Ma lo scopo primario di riunioni e di congressi, negli anni
successivi alla fine della II guerra mondiale, miravano da
subito al perseguimento costante di una forte stabilità nei
propri rapporti monetari. Una stabilità che fu, già nella metà del
novecento, definita come maggiore armonia, e che nel
postulato di un sistema bimetallico, oro-argento, alcuni paesi
europei mossero i loro primi passi, abbracciando, già allora,
l’idea di una forma arcaica di unione. Una primitiva attuazione
di questa idea, il Gold Standard, si protrasse fino alla prima
guerra mondiale, poi, con le spinte nazionalistiche che
impazzarono a quel tempo, nel vecchio continente, il sistema
decadde inesorabilmente.
Con la ripresa della pace, dopo la II guerra mondiale, si
rinnovò prepotentemente, da parte dei paesi europei, il
desiderio, sempre vagheggiato, di rapporti monetari sempre
più stabili, come l’avvento dell’Unione europea dei pagamenti,
che dal 1950 al 1958, favorì la ripresa degli scambi
commerciali, gettando, tra l’altro, le basi per la convertibilità
delle monete. L’istituzione facilitò il commercio nel vecchio
continente, intrattenendo per di più rapporti valutari con gli
Stati Uniti; difatti con la convertibilità nelle transazioni
commerciali, le monete europee poterono scambiarsi
liberamente, sia tra di loro e sia con il dollaro americano, ad un
tasso di cambio prefissato; in questo modo divenne operativo il
sistema monetario internazionale che fu prospettato a Bretton
Woods, a guerra in corso, nel 1944.
Quest’ultimo si basava su tre fattori principali: i cambi
stabili, aggiornabili solo nel caso in cui ci fossero, nelle
economie dei vari paesi, profondi scompensi; la leadership
della nuova potenza americana, ed infine, il Fondo monetario
internazionale. Secondo alcuni, gli accordi di Bretton Woods
posposero la questione europea, rendendo vani, per quasi due
decenni, tutti gli sforzi verso l’adempimento di un ordine
monetario che potesse garantire un coordinamento economico
e politico adeguato.
Nella città di Messina, più tardi nel 1955, si stabilirono le
regole dove poter costruire le fondamenta della Comunità
europea, senza, però, accennare a quale organo competesse
l’adozione di metodi soggetti ad assicurare un coordinamento
sufficiente per le politiche monetarie dei paesi membri, affinché
fossero permessi la creazione e lo sviluppo di un mercato
comune.
La Comunità economica europea venne istituita nel
marzo 1957 con la firma, da parte dei sei Stati fondatori
(Belgio, Germania, Francia, Italia, Lussemburgo e Paesi Bassi)
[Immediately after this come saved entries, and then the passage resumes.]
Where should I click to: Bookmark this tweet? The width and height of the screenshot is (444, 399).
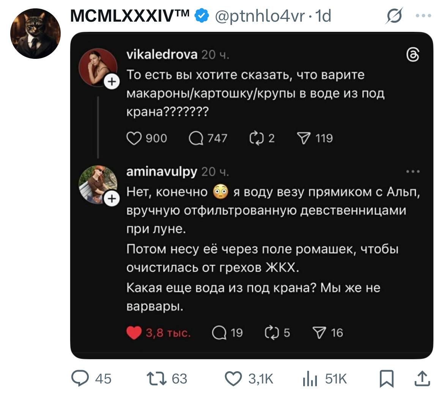(387, 379)
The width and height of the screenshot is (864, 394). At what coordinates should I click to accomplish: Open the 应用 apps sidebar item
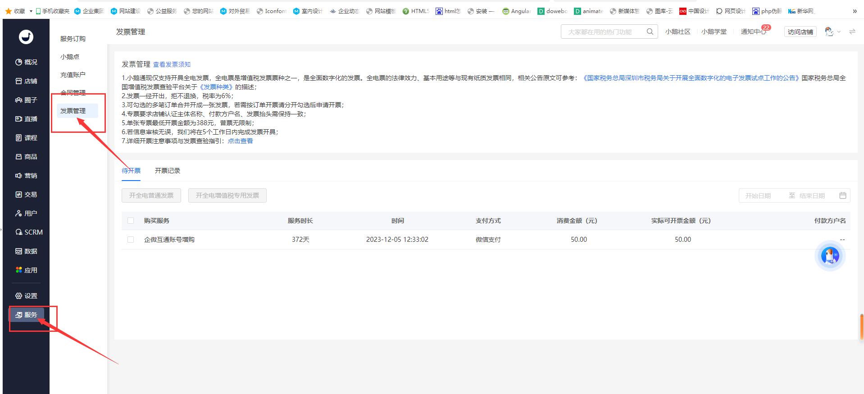(26, 270)
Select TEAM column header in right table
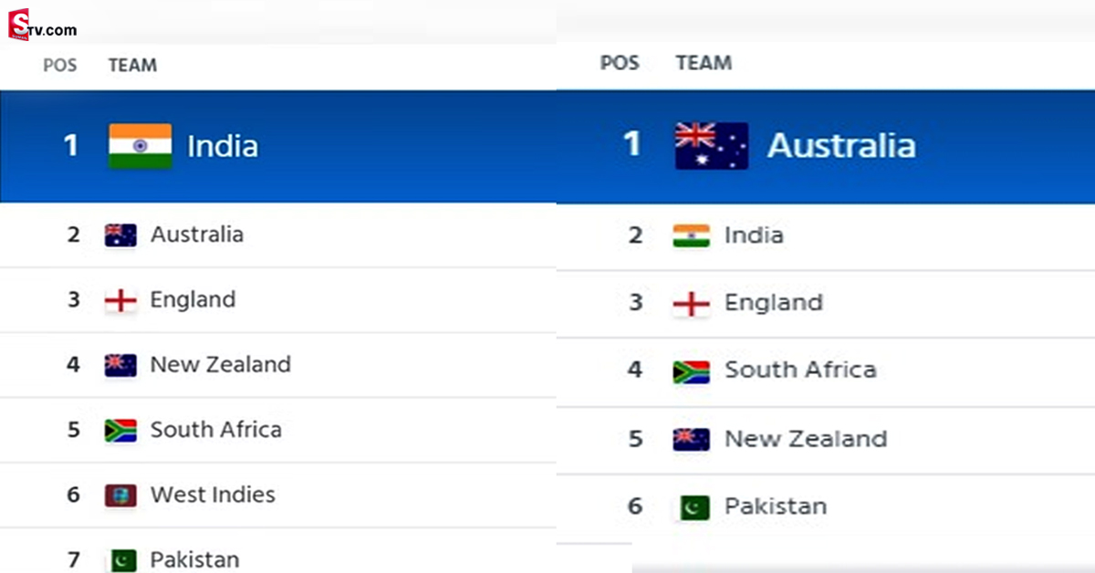The height and width of the screenshot is (573, 1095). click(704, 63)
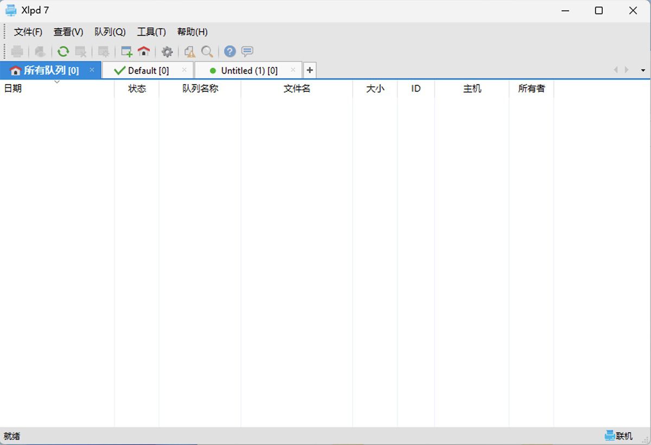Open help with the blue question mark
Image resolution: width=651 pixels, height=445 pixels.
pos(230,52)
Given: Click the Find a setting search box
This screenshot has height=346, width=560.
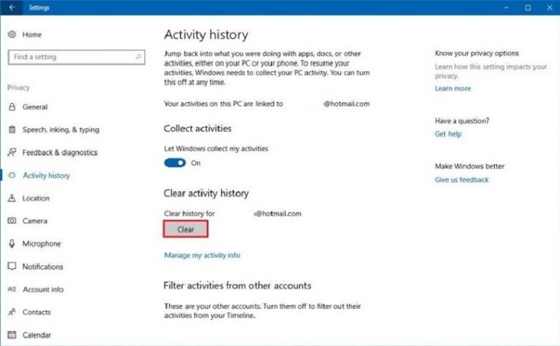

del Trattato di Roma. Tale documento metteva subito in chiaro
quale fosse il cammino principale dell’unione, quali le priorità e
quali le direttive economiche: nell’articolo 3 di tale Trattato
venivano appunto chiariti alcuni concetti base, come
l’eliminazione di barriere al commercio interno, la creazione di
una tariffa esterna comune e lo sviluppo di una politica
commerciale comune, l’abolizione degli ostacoli al libero
movimento dei fattori produttivi, la creazione di una politica
agricola e di una politica dei trasporti comuni, ed il
perseguimento della necessaria armonizzazione delle
legislazioni nazionali.
Come si evince, in seguito, dall’articolo 103 e dall’articolo
108 del Trattato di Roma, gli Stati membri consideravano la
propria politica in materia di congiuntura e di tassi di cambio,
come un problema di interesse comune, mentre nell’articolo
105, il Trattato prevedeva l’istituzione di un Comitato
monetario a carattere consultivo, la cui funzione principale era
quella di promuovere il coordinamento delle politiche degli
Stati membri nel campo monetario e di svolgere il lavoro
preparatorio alle riunioni del Consiglio dei ministri economici e
finanziari (Ecofin). (Cfr. Trattato istitutivo della Comunità europea,
Roma, marzo 1957).
Quindi, le principali attenzioni della neonata Comunità
riguardavano l’eliminazione di tutte le barriere che
ostacolavano il commercio interno, l’abolizione degli ostacoli
alla libera circolazione dei fattori produttivi e l’adozione di una
tariffa esterna comune. Per cui la Comunità si impegnava ad
armonizzare le varie legislazioni dei paesi europei, realizzando
tutti gli adempimenti necessari per garantire una completa
concorrenza all’interno del mercato comune.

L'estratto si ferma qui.